# Exercise details
Bring back every record exactly, except for the pictures, which stay out.

The input Start Marker

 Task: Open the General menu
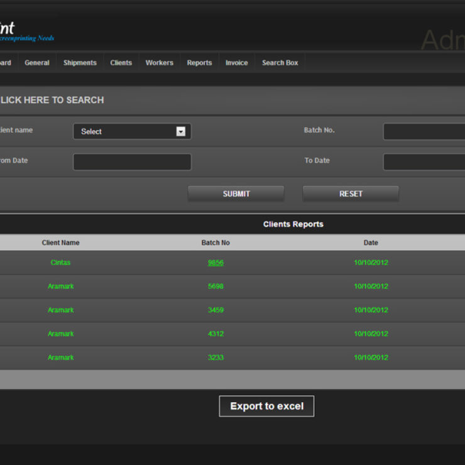(x=37, y=63)
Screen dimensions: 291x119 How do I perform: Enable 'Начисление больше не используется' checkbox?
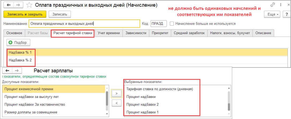click(172, 23)
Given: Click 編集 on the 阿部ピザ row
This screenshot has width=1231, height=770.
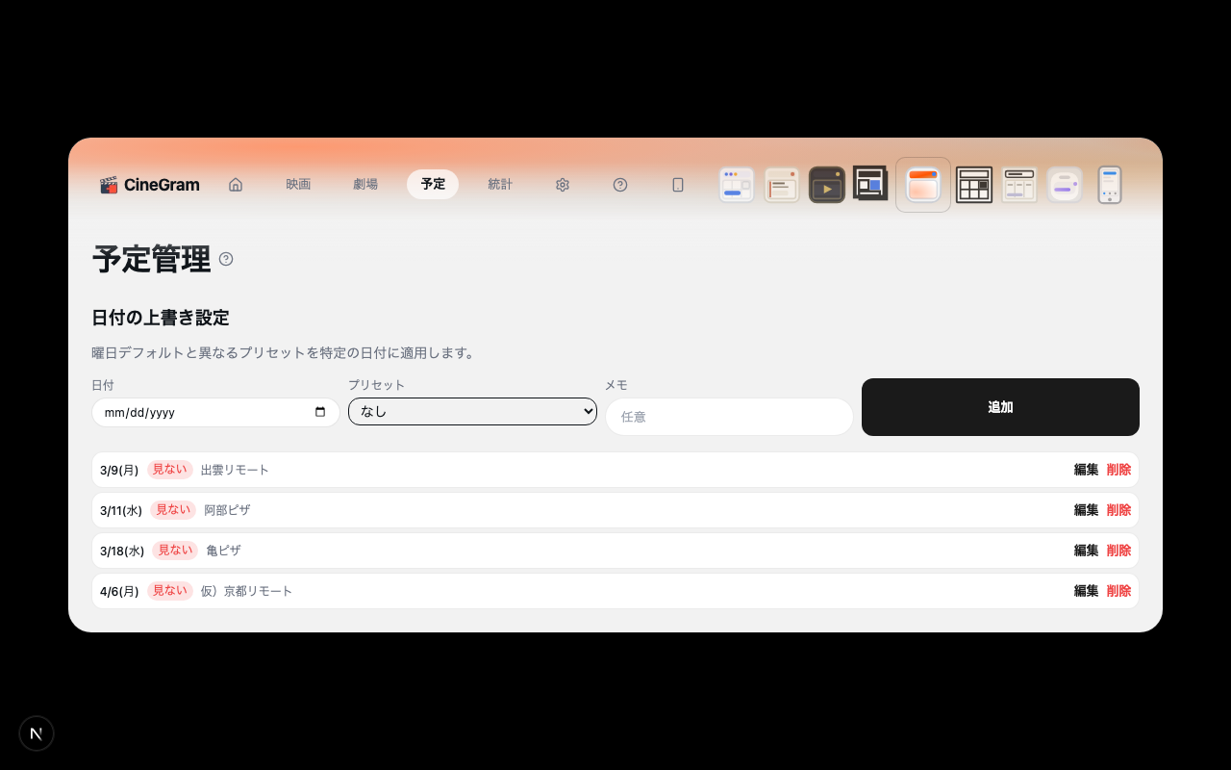Looking at the screenshot, I should pos(1086,509).
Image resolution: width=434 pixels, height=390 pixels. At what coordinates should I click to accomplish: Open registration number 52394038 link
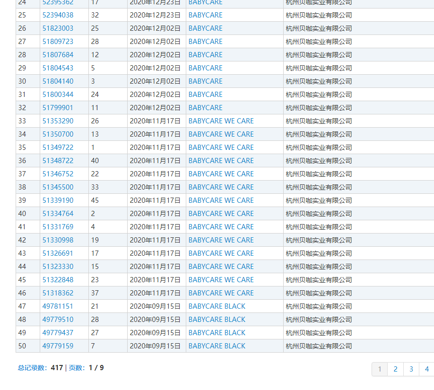tap(58, 15)
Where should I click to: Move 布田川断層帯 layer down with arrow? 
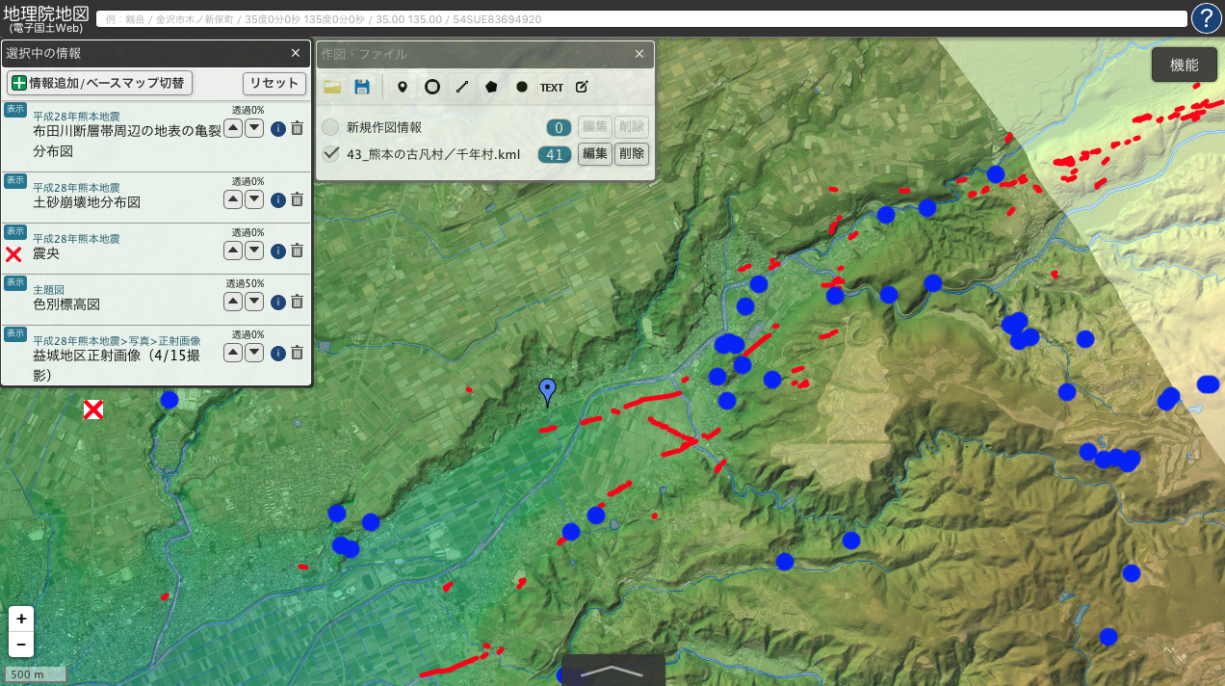(x=254, y=128)
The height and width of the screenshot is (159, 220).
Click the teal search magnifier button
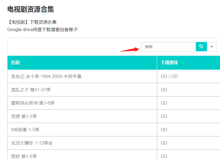pos(201,47)
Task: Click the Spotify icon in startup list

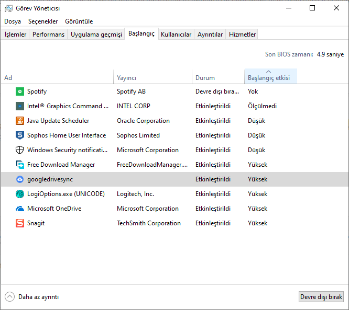Action: click(x=20, y=91)
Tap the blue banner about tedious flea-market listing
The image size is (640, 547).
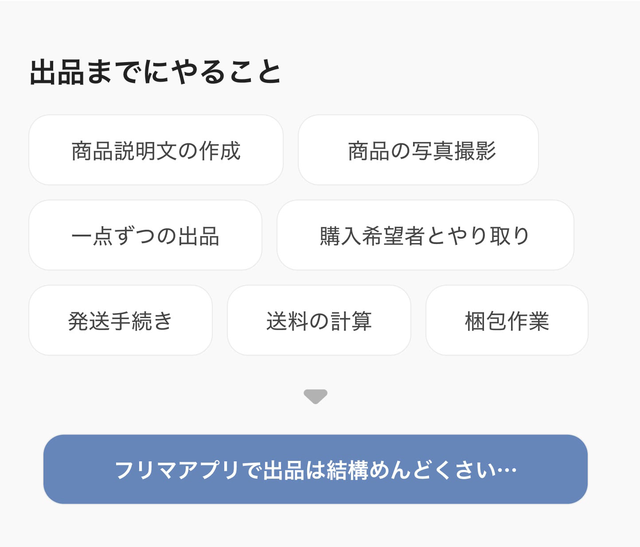(316, 469)
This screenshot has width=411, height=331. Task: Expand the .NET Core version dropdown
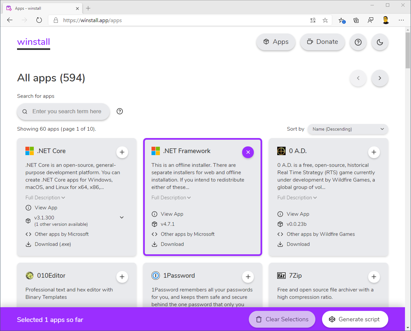point(122,217)
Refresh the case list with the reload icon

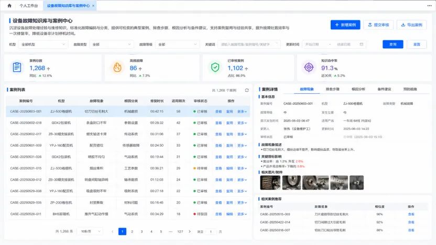(247, 90)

The input End Marker

# Answer to the exercise
 Task: Open the General menu
(x=37, y=63)
Screen dimensions: 291x119 How do I perform: Enable 'Начисление больше не используется' checkbox?
click(172, 23)
Given: Click 編集 on the 阿部ピザ row
This screenshot has width=1231, height=770.
Looking at the screenshot, I should pos(1086,509).
Image resolution: width=434 pixels, height=390 pixels. At what coordinates should I click to accomplish: Open registration number 52394038 link
tap(58, 15)
Where should I click to: Move 布田川断層帯 layer down with arrow? 
(x=254, y=128)
The height and width of the screenshot is (159, 220).
Click the teal search magnifier button
pos(201,47)
Task: Click the Spotify icon in startup list

Action: click(x=20, y=91)
Tap the blue banner about tedious flea-market listing
The image size is (640, 547).
(316, 469)
This screenshot has width=411, height=331. Task: Expand the .NET Core version dropdown
point(122,217)
Refresh the case list with the reload icon

(247, 90)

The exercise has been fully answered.